Jean Rhys was a Dominican-born writer who grew up and lived in England for the most part. I’d already read her Wide Sargasso Sea (and written about it), the prequel to Jane Eyre, and loved how complementary Rhys’ version was to Bronté’s. I enjoyed the mellow writing style, the sheer distancing between characters and their points of view, and the easy-to-read prose. Despite the sadness that leaps through the words, it’s still the kind of book you can read at a noisy bar without getting distracted.
And that’s what I expected when I opened “Good Morning, Midnight.” Something about the blurb of the book indicated to me that it’s the story of a prostitute, and I stepped into the narrative expecting depression, sadness, and self-hatred. Instead, Rhys threw at me a cold stream of consciousness—an account of incidents narrated so blandly that they jumped out at me. Conversations in reported speech. Reporting of meetings and bar scenes as if seen from the outside. It was a woman recounting her mundane existence in such chilling prose that grips you by the throat, leaving you gasping for air—a taste of what the character herself experienced at the time.
To say it’s a good book is an understatement. To say Jean Rhys has done a great job is a disgrace to her writing. Every scene is in the present tense, enhancing the realness of the situation. As a reader, you’re not listening to the story from someone who witnessed it. Instead, you’re in that moment looking into the mysterious life of this Pernod-driven woman who lands herself in pitiful circumstances without the least foreshadowing. Even though, as a reader, you’re aware you’re at a vantage point and that none of the ongoings can affect you, you do end up hurt—connecting with the protagonist, feeling her and the molasses-like darkness that engulfs her everyday life.

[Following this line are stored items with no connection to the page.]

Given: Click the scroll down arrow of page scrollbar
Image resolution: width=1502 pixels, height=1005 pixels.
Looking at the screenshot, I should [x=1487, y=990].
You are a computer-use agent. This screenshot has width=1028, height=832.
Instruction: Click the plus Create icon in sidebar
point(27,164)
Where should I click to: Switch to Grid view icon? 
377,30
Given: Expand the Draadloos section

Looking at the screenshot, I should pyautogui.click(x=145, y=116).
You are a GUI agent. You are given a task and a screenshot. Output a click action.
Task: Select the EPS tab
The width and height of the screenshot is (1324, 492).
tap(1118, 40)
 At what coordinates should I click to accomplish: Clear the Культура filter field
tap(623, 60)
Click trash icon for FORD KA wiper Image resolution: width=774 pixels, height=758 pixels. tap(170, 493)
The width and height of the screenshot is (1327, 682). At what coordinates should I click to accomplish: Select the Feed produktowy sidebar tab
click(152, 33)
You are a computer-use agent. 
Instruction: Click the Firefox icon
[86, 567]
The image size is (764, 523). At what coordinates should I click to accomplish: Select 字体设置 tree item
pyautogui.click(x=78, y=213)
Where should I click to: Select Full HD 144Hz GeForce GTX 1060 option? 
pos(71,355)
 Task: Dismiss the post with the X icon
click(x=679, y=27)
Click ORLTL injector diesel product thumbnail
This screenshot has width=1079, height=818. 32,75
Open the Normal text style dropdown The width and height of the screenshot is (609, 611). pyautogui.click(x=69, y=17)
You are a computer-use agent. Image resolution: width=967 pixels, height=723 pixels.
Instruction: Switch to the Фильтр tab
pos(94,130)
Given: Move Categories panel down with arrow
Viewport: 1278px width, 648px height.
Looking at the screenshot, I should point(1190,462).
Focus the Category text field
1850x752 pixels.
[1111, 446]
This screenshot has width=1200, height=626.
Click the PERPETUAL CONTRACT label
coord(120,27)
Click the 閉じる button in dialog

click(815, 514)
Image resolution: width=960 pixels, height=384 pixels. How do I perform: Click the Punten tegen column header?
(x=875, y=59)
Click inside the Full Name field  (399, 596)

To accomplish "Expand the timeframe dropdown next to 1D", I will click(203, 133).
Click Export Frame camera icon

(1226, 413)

“But they never last, the golden days. And it can be sad, the sun in the afternoon, can’t it? Yes, it can be sad, the afternoon sun, sad and frightening.”Good Morning, Midnight – Jean Rhys
Jean Rhys brandishes excellent writing in your face, making you rethink every rule in the books. People cringe at repetition and incomplete thoughts. And yet, Jean takes it all along for a ride, plays around with regulations as they were a toddler, twisting and twirling, doing as she pleases.
And when you finish the book, you’ll realise Jean was an incredible writer. She not only captivates but also tells the story in a way that involves readers without involving the narrator. It’s quite a masterpiece. It’s a wonder why this book isn’t as celebrated as Wide Sargasso Sea.
What the hell am I’m trying to say? Just read the damn book, if not already. You won’t be sorry.